» **Instructions for the task**
Write out the records from the line with "Task: Set zoom to 1:1" through the end of the records, replacing "icon" with "symbol" and leaving everything else unchanged.

>> begin Exercise materials

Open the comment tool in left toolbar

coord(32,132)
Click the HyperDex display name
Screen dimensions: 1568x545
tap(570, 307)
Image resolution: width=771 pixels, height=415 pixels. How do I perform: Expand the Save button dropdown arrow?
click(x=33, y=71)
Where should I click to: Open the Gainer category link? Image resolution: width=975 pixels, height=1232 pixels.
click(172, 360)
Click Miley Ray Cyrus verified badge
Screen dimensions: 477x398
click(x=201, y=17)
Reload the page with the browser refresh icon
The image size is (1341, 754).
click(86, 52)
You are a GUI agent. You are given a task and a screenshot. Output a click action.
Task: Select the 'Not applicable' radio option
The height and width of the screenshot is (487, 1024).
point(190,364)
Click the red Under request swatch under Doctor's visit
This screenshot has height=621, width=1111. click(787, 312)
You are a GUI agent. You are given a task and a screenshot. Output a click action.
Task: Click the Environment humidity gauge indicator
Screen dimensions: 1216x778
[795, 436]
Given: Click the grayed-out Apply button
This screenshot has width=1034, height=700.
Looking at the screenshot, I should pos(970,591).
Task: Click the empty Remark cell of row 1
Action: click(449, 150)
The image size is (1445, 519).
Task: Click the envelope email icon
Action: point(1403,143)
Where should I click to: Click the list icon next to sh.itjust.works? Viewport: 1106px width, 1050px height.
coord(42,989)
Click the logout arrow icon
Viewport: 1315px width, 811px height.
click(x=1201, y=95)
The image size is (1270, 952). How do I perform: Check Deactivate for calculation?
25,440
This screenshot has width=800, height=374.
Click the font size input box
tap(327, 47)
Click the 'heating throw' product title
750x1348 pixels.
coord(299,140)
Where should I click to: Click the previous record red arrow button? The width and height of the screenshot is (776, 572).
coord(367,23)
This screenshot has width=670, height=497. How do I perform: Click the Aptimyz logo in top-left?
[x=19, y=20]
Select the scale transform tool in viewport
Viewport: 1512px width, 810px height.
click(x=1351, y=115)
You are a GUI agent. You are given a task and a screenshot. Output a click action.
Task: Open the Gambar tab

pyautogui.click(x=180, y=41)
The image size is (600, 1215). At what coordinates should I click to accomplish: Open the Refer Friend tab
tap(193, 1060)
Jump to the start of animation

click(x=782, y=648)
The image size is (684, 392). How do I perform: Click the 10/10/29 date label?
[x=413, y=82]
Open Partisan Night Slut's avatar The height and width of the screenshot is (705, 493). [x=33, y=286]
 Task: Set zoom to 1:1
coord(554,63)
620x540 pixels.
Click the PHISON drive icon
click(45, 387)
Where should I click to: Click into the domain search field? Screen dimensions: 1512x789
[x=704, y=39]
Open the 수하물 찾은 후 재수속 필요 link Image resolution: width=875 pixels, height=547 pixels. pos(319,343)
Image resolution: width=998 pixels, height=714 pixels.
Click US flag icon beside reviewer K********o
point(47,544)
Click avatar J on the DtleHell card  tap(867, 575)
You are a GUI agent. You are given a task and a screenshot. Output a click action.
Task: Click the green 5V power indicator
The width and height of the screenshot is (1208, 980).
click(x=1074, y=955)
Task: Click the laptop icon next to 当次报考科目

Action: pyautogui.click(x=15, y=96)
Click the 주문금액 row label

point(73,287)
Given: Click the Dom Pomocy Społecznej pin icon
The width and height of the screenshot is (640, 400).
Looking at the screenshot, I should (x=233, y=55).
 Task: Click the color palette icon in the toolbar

>> end Exercise materials

» **Solution**
 Task: Set zoom to 1:1
coord(554,63)
620x540 pixels.
Click the PHISON drive symbol
click(45, 387)
Where should I click to: Click into the domain search field? Screen dimensions: 1512x789
[x=704, y=39]
Open the 수하물 찾은 후 재수속 필요 link Image resolution: width=875 pixels, height=547 pixels. pos(319,343)
Image resolution: width=998 pixels, height=714 pixels.
Click US flag symbol beside reviewer K********o
point(47,544)
Click avatar J on the DtleHell card  tap(867, 575)
You are a GUI agent. You are given a task and a screenshot. Output a click action.
Task: Click the green 5V power indicator
The width and height of the screenshot is (1208, 980).
click(x=1074, y=955)
Task: Click the laptop symbol next to 当次报考科目

Action: pyautogui.click(x=15, y=96)
Click the 주문금액 row label

point(73,287)
Given: Click the Dom Pomocy Społecznej pin symbol
The width and height of the screenshot is (640, 400).
Looking at the screenshot, I should (x=233, y=55).
 Task: Click the color palette symbol in the toolbar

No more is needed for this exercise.